Stored data
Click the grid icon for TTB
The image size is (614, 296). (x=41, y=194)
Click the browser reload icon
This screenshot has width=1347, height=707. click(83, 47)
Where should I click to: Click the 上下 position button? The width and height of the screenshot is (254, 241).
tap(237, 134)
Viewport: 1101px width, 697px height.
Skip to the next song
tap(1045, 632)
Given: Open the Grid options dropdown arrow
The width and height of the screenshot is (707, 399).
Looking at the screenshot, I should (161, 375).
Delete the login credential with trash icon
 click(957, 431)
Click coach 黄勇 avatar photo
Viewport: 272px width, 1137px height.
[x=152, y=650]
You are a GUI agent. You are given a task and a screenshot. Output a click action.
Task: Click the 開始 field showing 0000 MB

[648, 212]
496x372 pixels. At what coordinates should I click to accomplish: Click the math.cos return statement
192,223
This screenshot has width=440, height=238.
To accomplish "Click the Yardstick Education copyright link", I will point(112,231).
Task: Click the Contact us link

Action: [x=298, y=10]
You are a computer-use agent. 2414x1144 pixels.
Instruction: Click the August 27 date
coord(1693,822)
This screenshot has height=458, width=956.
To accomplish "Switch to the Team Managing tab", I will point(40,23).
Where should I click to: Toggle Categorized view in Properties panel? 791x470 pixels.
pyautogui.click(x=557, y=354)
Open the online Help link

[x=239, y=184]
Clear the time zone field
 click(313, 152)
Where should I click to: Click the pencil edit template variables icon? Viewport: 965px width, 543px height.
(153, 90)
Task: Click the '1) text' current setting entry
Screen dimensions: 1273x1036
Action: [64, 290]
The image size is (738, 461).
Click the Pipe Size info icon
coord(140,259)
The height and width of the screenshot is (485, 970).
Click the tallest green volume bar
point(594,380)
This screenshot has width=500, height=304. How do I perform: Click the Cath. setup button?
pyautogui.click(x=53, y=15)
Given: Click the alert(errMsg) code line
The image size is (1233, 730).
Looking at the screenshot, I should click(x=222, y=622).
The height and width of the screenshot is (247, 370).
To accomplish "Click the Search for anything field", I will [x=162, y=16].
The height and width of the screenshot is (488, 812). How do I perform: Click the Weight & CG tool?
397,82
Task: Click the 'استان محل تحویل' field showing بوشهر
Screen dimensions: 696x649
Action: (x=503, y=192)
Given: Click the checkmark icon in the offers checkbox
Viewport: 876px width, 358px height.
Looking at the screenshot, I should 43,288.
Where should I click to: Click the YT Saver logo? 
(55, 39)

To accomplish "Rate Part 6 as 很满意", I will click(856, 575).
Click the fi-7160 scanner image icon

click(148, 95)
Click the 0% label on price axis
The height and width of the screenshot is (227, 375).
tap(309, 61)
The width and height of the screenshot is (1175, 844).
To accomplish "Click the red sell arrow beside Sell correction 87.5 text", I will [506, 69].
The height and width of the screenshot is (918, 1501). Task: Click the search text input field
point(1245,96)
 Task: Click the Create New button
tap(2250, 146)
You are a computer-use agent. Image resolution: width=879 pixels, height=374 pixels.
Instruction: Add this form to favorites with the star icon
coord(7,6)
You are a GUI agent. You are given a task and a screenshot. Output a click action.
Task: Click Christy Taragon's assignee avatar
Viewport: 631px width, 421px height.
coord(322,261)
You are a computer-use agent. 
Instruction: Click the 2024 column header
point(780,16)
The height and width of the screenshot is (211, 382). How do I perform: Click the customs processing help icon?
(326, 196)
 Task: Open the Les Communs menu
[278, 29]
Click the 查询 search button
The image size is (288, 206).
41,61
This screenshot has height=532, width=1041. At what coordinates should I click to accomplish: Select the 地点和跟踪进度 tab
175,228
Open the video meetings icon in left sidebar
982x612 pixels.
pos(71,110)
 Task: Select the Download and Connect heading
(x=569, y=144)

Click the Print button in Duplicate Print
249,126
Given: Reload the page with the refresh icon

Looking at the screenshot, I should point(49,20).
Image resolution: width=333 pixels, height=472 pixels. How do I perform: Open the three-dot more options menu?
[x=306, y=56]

Task item: Reproduce each entry above without a single difference.

Solution to this problem:
Click the grid icon for TTB
The image size is (614, 296). (x=41, y=194)
Click the browser reload icon
This screenshot has width=1347, height=707. click(83, 47)
Where should I click to: Click the 上下 position button? The width and height of the screenshot is (254, 241).
tap(237, 134)
Viewport: 1101px width, 697px height.
Skip to the next song
tap(1045, 632)
Given: Open the Grid options dropdown arrow
The width and height of the screenshot is (707, 399).
Looking at the screenshot, I should (161, 375).
Delete the login credential with trash icon
 click(957, 431)
Click coach 黄勇 avatar photo
Viewport: 272px width, 1137px height.
[x=152, y=650]
You are a GUI agent. You are given a task and a screenshot. Output a click action.
Task: Click the 開始 field showing 0000 MB

[648, 212]
496x372 pixels. At what coordinates should I click to accomplish: Click the math.cos return statement
192,223
This screenshot has width=440, height=238.
To accomplish "Click the Yardstick Education copyright link", I will point(112,231).
Task: Click the Contact us link

Action: [x=298, y=10]
You are a computer-use agent. 2414x1144 pixels.
Instruction: Click the August 27 date
coord(1693,822)
This screenshot has height=458, width=956.
To accomplish "Switch to the Team Managing tab", I will point(40,23).
Where should I click to: Toggle Categorized view in Properties panel? 791x470 pixels.
pyautogui.click(x=557, y=354)
Open the online Help link

[x=239, y=184]
Clear the time zone field
 click(313, 152)
Where should I click to: Click the pencil edit template variables icon? Viewport: 965px width, 543px height.
(153, 90)
Task: Click the '1) text' current setting entry
Screen dimensions: 1273x1036
Action: [64, 290]
The image size is (738, 461).
Click the Pipe Size info icon
coord(140,259)
The height and width of the screenshot is (485, 970).
Click the tallest green volume bar
point(594,380)
This screenshot has width=500, height=304. How do I perform: Click the Cath. setup button?
pyautogui.click(x=53, y=15)
Given: Click the alert(errMsg) code line
The image size is (1233, 730).
Looking at the screenshot, I should click(x=222, y=622).
The height and width of the screenshot is (247, 370).
To accomplish "Click the Search for anything field", I will [x=162, y=16].
The height and width of the screenshot is (488, 812). How do I perform: Click the Weight & CG tool?
397,82
Task: Click the 'استان محل تحویل' field showing بوشهر
Screen dimensions: 696x649
Action: (x=503, y=192)
Given: Click the checkmark icon in the offers checkbox
Viewport: 876px width, 358px height.
Looking at the screenshot, I should 43,288.
Where should I click to: Click the YT Saver logo? 
(55, 39)

To accomplish "Rate Part 6 as 很满意", I will click(856, 575).
Click the fi-7160 scanner image icon

click(148, 95)
Click the 0% label on price axis
The height and width of the screenshot is (227, 375).
tap(309, 61)
The width and height of the screenshot is (1175, 844).
To accomplish "Click the red sell arrow beside Sell correction 87.5 text", I will [506, 69].
The height and width of the screenshot is (918, 1501). Task: Click the search text input field
point(1245,96)
 Task: Click the Create New button
tap(2250, 146)
You are a computer-use agent. Image resolution: width=879 pixels, height=374 pixels.
Instruction: Add this form to favorites with the star icon
coord(7,6)
You are a GUI agent. You are given a task and a screenshot. Output a click action.
Task: Click Christy Taragon's assignee avatar
Viewport: 631px width, 421px height.
coord(322,261)
You are a computer-use agent. 
Instruction: Click the 2024 column header
point(780,16)
The height and width of the screenshot is (211, 382). How do I perform: Click the customs processing help icon?
(326, 196)
 Task: Open the Les Communs menu
[278, 29]
Click the 查询 search button
The image size is (288, 206).
41,61
This screenshot has height=532, width=1041. At what coordinates should I click to accomplish: Select the 地点和跟踪进度 tab
175,228
Open the video meetings icon in left sidebar
982x612 pixels.
pos(71,110)
 Task: Select the Download and Connect heading
(x=569, y=144)

Click the Print button in Duplicate Print
249,126
Given: Reload the page with the refresh icon

Looking at the screenshot, I should point(49,20).
Image resolution: width=333 pixels, height=472 pixels. How do I perform: Open the three-dot more options menu?
[x=306, y=56]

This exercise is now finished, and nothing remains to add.